Political consensus is key to any stable and sound development of a long-term social welfare system as shown by Sweden’s successful experience, Ulf Kristersson, the country’s minister for social security, said Monday.
The Swedish model was possible because the country was able to maintain the direction of its core welfare policies such as its pension scheme, regardless of the transfer of power, he said.
“There is a responsibility to create a stable playing field for people, not to change everything every time you have new governments. So if possible, try to find a reasonable agreement that are stable all the time and make the people to plan their lives in a long-term manner,” he said at a press conference in Seoul Monday.
|Ulf Kristersson, Swedish minister for social security. (Yonhap News)|
“Pension scheme is always sensitive ― but we decided not to fight over the issue every four years, and made a bipartisan agreement, regardless of who is in government for the moment, to develop these reforms over time,” the minister said.
The Swedish minister signed a memorandum of understanding with Health and Welfare Minister Chin Young for the two countries’ mutual recognition of their social insurance systems. The pact will exempt Korean citizens working in Sweden and Swedish citizens working in Korea from double duties on social insurance payments for five years.

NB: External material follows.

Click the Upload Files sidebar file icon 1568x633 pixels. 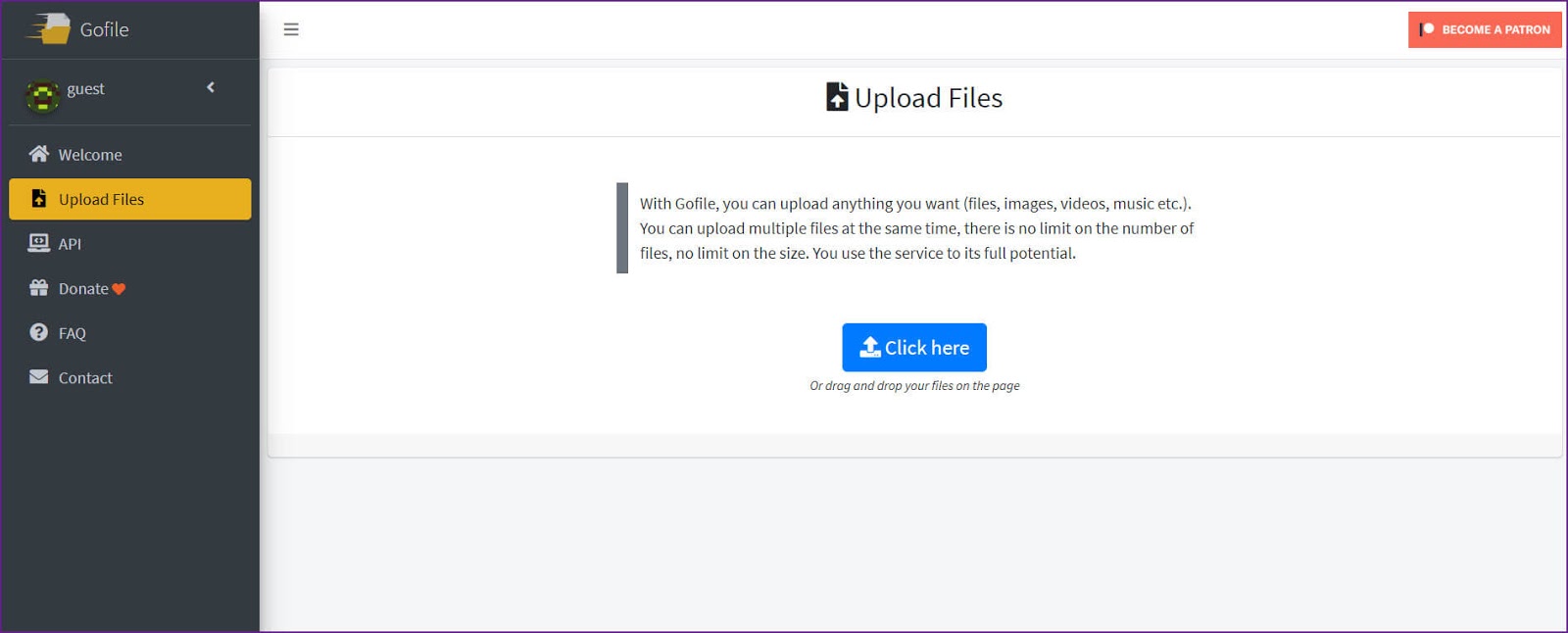coord(39,199)
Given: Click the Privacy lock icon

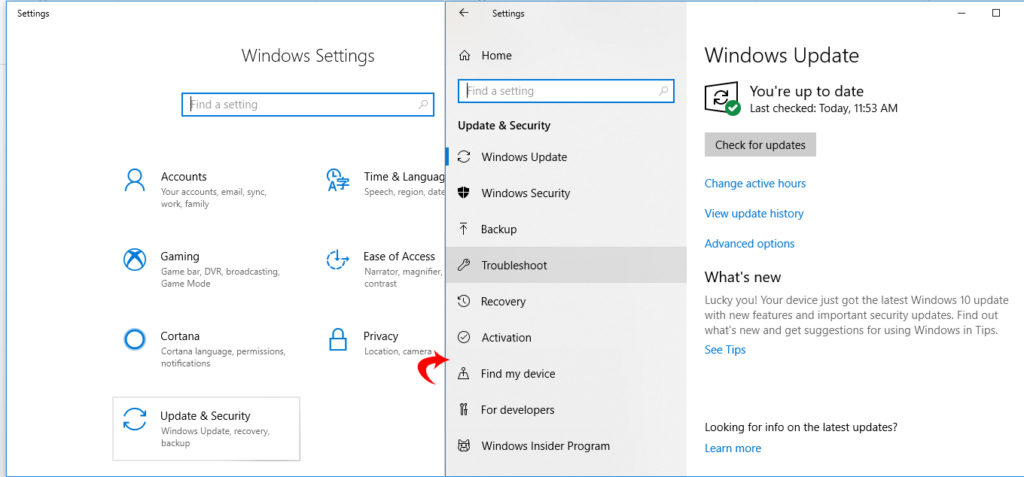Looking at the screenshot, I should click(x=338, y=340).
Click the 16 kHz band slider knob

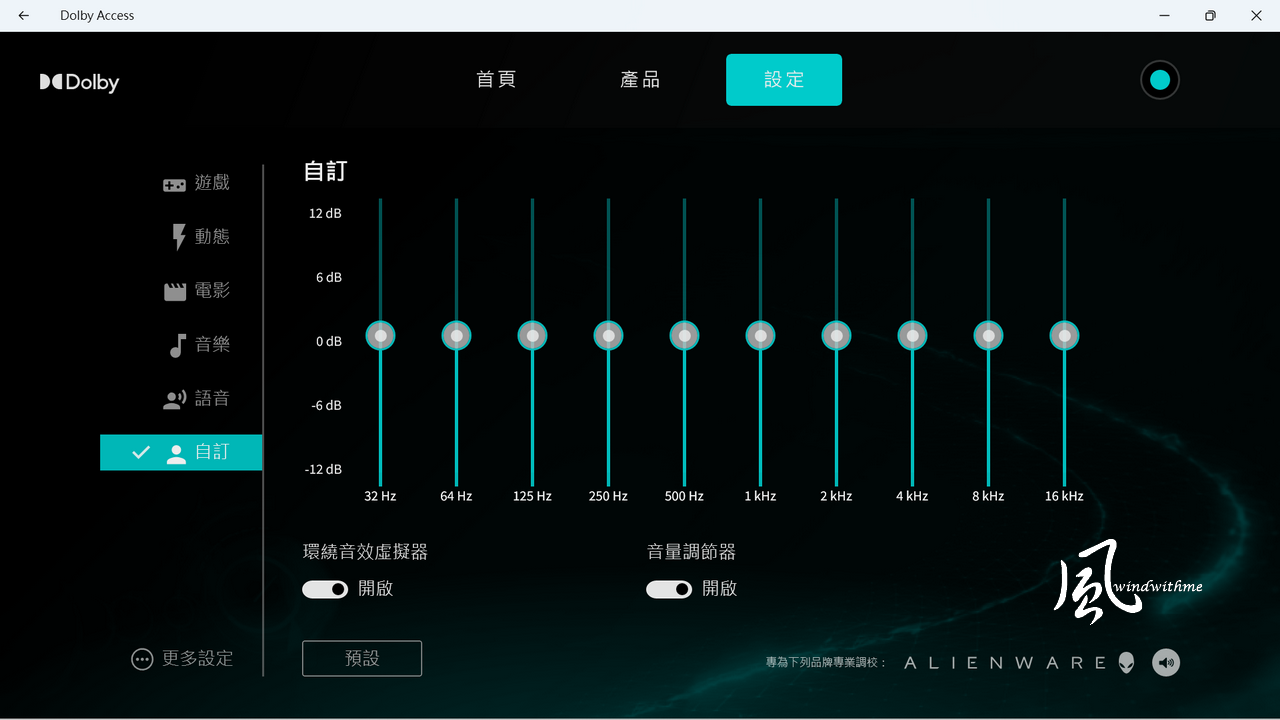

The minister also stressed that the government or society itself should encourage people to work, particularly in the face of a growing number of senior citizens.
“All the welfare ambitions have to be paid for,” he said.
“The more generally the welfare programs are covered … and the higher the ambitions are to help people who cannot support themselves, the more you have to emphasize that everybody who is able to work, has to work,” he said.
Even a successful welfare state like Sweden faces the lingering problem of how to make people less dependent on social programs, he said. To this, the Nordic country plans to increase the average retirement age to 70. The average retirement age in Sweden is currently 63.5.